We have all heard old things referred to as "old as the hills." If it were said "old as the hills of Maine," it would signify that the thing was very old indeed!

Much of what is now our State became solid rock and cliff and mountain in the Cambrian and Lower Silurian periods. When we look at its gray old ledges of slate and shale and the volcanic rocks which were pushed up through this first layer from the heated masses beneath, we are impressed most of all with the great age of these rocks.

Much of the soil, loose boulders and pebbles, was brought here later by the great sheet of ice which moved over this part of our continent forming the newer soil of our State. Then, little by little, living things appeared, which have left their fossil or petrified forms in some of the rocks.

To the eyes of scientists, these fossils tell the history of millions of years, and from them and the rocks, in which they are found, is read a wonderful story.

Slowly life increased and developed, until the sea had its multitudes of plant and animal forms, and on the land first simple little plants grew; then higher and more varied forms. Animal life gradually appeared on the land, developed and increased, until myriads of live things had home here.

For many years there were no human inhabitants. The birds sang as sweetly as now, while the animals of field and forest loved and enjoyed this land, smiling in the sunshine and greenness of summer, or glittering with the frosts and snows of winter.

As History is the story of mankind upon the earth, it cannot begin until man has appeared. We do not know when or how the first people came, but after long ages there were fierce warring tribes in various parts of the continent and they began to visit our beautiful streams and rugged shores.

Deposits of shells of this prehistoric age, on the beaches, with spots of charcoal here and there, show that fire was known and used by these savages who roasted and ate the shell-fish. Among the shell heaps are found rude weapons of stone and human bones, charred and cracked for the marrow, showing that these people were cannibals, eating their enemies or prisoners of war, like the fiercest African savages or some of the South Sea Islanders.

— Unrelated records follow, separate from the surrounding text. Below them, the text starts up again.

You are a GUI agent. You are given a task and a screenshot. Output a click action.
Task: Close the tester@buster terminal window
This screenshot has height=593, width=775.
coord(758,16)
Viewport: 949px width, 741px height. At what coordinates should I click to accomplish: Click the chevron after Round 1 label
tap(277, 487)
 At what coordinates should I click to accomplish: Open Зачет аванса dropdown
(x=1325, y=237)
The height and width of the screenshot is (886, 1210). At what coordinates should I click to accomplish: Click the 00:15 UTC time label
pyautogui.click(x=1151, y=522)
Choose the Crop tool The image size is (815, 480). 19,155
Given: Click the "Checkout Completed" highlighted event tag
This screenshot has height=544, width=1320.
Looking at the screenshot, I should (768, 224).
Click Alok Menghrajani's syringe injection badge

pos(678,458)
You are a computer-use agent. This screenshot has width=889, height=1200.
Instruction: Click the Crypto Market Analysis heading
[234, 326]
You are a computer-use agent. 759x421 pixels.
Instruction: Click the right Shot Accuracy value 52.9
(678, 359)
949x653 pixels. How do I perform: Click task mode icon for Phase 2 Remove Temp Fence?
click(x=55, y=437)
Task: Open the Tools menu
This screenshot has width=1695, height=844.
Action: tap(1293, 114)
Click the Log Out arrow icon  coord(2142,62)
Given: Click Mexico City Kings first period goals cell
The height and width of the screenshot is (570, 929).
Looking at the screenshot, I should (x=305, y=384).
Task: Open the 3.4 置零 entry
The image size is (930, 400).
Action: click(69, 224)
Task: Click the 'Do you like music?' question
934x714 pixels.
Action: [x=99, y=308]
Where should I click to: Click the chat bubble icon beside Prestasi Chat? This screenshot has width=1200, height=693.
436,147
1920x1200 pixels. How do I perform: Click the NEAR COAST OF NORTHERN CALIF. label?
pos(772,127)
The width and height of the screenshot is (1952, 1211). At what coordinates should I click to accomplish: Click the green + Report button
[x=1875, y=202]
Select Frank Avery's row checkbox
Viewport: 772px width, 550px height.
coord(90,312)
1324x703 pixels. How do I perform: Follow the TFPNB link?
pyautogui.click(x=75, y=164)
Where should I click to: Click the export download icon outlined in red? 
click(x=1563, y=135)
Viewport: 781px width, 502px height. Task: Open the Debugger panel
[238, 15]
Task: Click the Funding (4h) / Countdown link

Above this deepest layer of shells is a layer of mold, showing that these fierce cannibal tribes had wandered away, perhaps had come only in great war parties for a season and without bringing their families or making homes here.
The layer of earth shows that many years had elapsed before other tribes came, finding these same favored spots, the most remarkable being on some beaches between the lower Kennebec and the Penobscot Rivers. These newer people began also to live upon the shell fish and game of the region, making other shell heaps, among which are found weapons and ornaments of better and more skillful designs. The charcoal and bones of later fires are found there, but no charred human bones, cracked by cannibals in their horrid feasts. These people no longer ate human flesh and were no longer mere untaught savages.

The Indians found by the whites dwelling within the confines of Maine, the Norridgewocks (or Abnakis), Penobscots (or Tarratines), Passamaquoddy and Malecite tribes, all have traditions of a great hero who taught them much, gave them abundant food, cleared their streams and paths for them and was good even to all the animals of the forest, to the birds and the fishes.

He is known as "Clote Scarp" among the Male-cites, as "Klas Kom Beth,'' among the Penobscots and an old Penobscot Indian gave me yet another name and version told him by a descendant of the Norridgewocks, the tribe whose remnants fled, some to Canada and some to the Penobscot tribe, when the English attacked and destroyed Norridgewock in 1724.

This old Penobscot told me of "Waban" (The Morning) of the Norridgewocks and of his deeds of might and magic very like those of Clote Scarp but he also told that Waban was the first child born on the Maine shores after the Abnakis (or Wabanakis, meaning people of the east or the dawn) migrated from central Canada, the original home of all the great Algonkin family.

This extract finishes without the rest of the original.